The structural models fit the data well: Model 1: χ2 = 8.71, df = 1, p = 0.03, GFI = 0.99, CFI = 0.98, TLI = 0.90, RMSEA = 0.12, 90%CI=[0.06;0.19]), SRMR = 0.03. Model 2: χ2 = 8.71, df = 1, p = 0.003, GFI = 0.99, CFI = 0.98, TLI = 0.92, RMSEA = 0.12, 90%CI=[0.06;0.19], SRMR = 0.03. Model 3: χ2 = 8.71, df = 1, p = 0.002, GFI = 0.99, CFI = 0.99, TLI = 0.92, RMSEA = 0.12, 90%CI=[0.06;0.19], SRMR = 0.073. Thus, all the models were acceptable. The standardized path coefficients among the variables are presented in Table 3. First, the path coefficients between M and A (β=-0.21; p < 0.001; 95%CI=[-0.21;-0.14]), M and D (β=-0.36; p < 0.001; 95%CI=[-0.43;-0.30]), and M and S (β=-0.27; p < 0.001; 95%CI=[-0.35;-0.219]) were significant, supporting Hypotheses 1, 2, and 3. Second, the tests of indirect effects indicated that SC and PW significantly serially mediated the relationships between M and A (β=-0.06; p < 0.001; 95%CI=[-0.09;-0.03]), M and D (β=-0.06, p < 0.001, 95%CI=[-0.08; -0.04], and M and S (β=-0.07; p < 0.001, 95%CI=[-0.10;-0.04] (Table 3). Thus, Hypothesis 4 (self-compassion and psychological well-being would serially mediate the relationship between mindfulness and anxiety), Hypothesis 5 (self-compassion and psychological well-being would serially mediate the relationship between mindfulness and depression, and Hypothesis 6 (self-compassion and psychological well-being would serially mediate the relationship between mindfulness and stress) were supported. Besides, M was positively associated with SC, which, in turn, was positively related to PW. Finally, PW was negaitively related to A, D, and S (Table 3).

Fig. 2
figure 2

Research models with results of direct effects.
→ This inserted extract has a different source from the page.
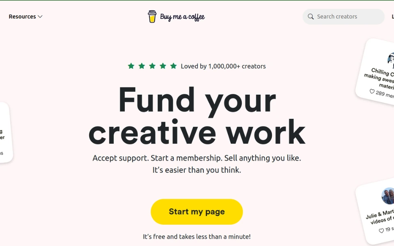The image size is (394, 246).
Task: Open the Julie & Martin creator card
Action: pos(376,212)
Note: Model 1: M→SC→PW→A; Model 2: M→SC→PW→D; Model 3: M→SC→PW→S.

Table 3 Results of direct and indirect effects tests

Qualitative part

Qualitative data collection

To explain the findings found from the quantitative part, the qualitative part was then performed. Based on Teddlie & Tashakkori (2009) and Vo-Thanh et al. (2022), to help us select the right interviewees for the qualitative phase, while filling in the questionnaire, the respondents were asked to indicate if they already practiced mindfulness and would participate in the qualitative phase. Those who already practiced mindfulness and agreed to participate were invited to provide us with their accord. Following Teddlie & Tashakkori (2009) and Vo-Thanh et al. (2022), based on the quantitative sample, the quota sampling was employed to select interviewees among those who agreed to participate in the qualitative phase, using three criteria, including age, gender, and university year.

Moreover, we only selected those who have indicated that they have been practicing mindfulness during COVID-19. In addition, following Braun & Clarke (2021), the semantic saturation criterion was used to determine the qualitative sample size (Table 4). Each interview, from 45 to 60 min, was consistent with Vo-Thanh et al. (2022). At the same time, we ensured the reliability, validity, credibility, confirmability, meaning in context, recurrent patterning, saturation, and transferability of the qualitative results using Leininger’s (1994) six criteria.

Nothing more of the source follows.